Bail - All You Need To Know

Published on 18 Dec 2017 by Tushar

What is Bail

The ground level process of obtaining a bail can vary with every state. However, the basic procedure remains the same.

  1. Bail is the legal remedy of an accused to be released from custody.
  2. Bail is granted during the pendency of the trial or an appeal.
  3. Surety- Before bail is granted to the accused, a surety gives a guarantee to the Court that the accused will appear in the Court as and when required.
  4. Bail Amount- a sum of money is to be deposited to ensure his appearance before the Court, which otherwise stands forfeit.
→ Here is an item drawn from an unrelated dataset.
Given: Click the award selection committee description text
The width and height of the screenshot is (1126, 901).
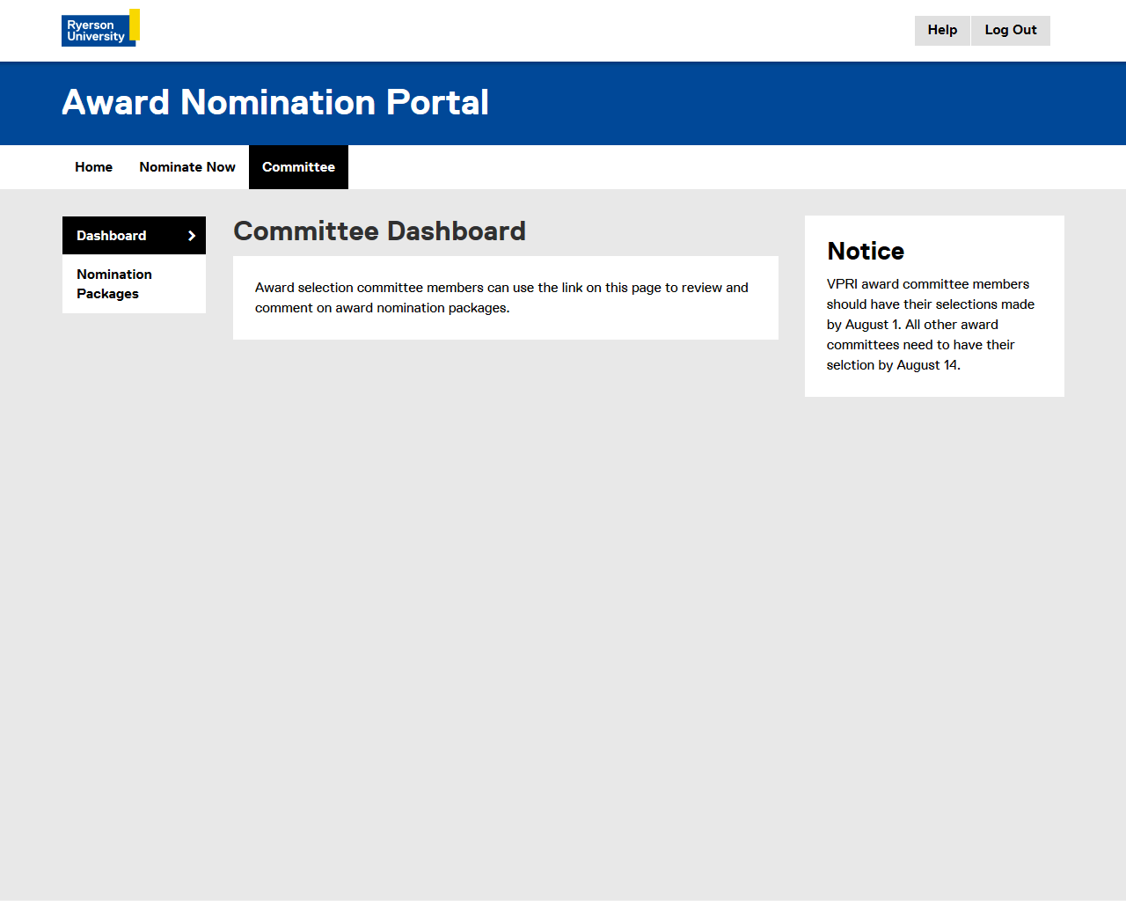Looking at the screenshot, I should click(x=501, y=288).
Bailable and Non Bailable Offences- Nature of Offence crucial in chances of securing bail

Bailable Offence

These are the Offences or crimes as prescribed in the Indian Penal Code, where an accused can get bail as a matter of procedural right. The process usually includes depositing a certain amount along with a witness (surety) who shall testify for your release. 

ALSO READ: Meaning, Concept And Types Of Bail In India

Non-Bailable Offence

For offences prescribed as Non-Bailable under the Indian Penal Code, the accused can only obtain a bail from the court and not as a matter of right.

  1. The accused has to file for an application to be released on bail.
  2. This application must have particulars as to why the bail must be granted.
  3. The Court considers the grounds and certain other important factors as mentioned below to decide whether bail can be given.

Procedure for obtaining bail

  1. When a person is arrested they are first taken to the police station to book the case.
  2. This police station is usually the police station which exercises jurisdiction over the area where the accused resides.
  3. Information is recorded by the Police Officer regarding the name, residence address, birthplace, charges filed against the accused etc.
  4. The police officer will check the criminal background of the accused, fingerprints and files a case against the accused.
  5. The accused has to submit Form 45 given in the second schedule to the court in which his case is being heard.
  6. In case, the accused has committed a non-bailable offence, he can submit a similar form before the Court in which his case is being heard, but it has been left to the discretion of the Court to decide the same.

For Bailable Offences - the accused will be allowed to apply for bail immediately. Instant Bail shall be on Furnishing the bail amount.

For Non-Bailable offences - the accused may have to wait for 48 hours to claim his or her right in the court.

Hearing in the Court

  1. A bail hearing is not a hearing on the merits of the matter itself and does not go into the issue of guilt. Therefore granting of bail is the norm except in cases where specific grounds are made out based on which the bail can be refused.
  2. The granting of bail is usually considered to be an inherent right. However, there are certain circumstances where bail may be refused – these are related to Non-Bailable Offences.
  3. In non-bailable offences accused may be granted bail if competent authority deems it fit. The relevant circumstances should be presented to show to the Court that bail would not harm the further process of trial and justice.
  4. The amount the accused may have to deposit with the court will be at the discretion and decision of the judge.
  5. For certain smaller crime cases, a standard amount is set by convention and practice which needs to be deposited for awarding the bail.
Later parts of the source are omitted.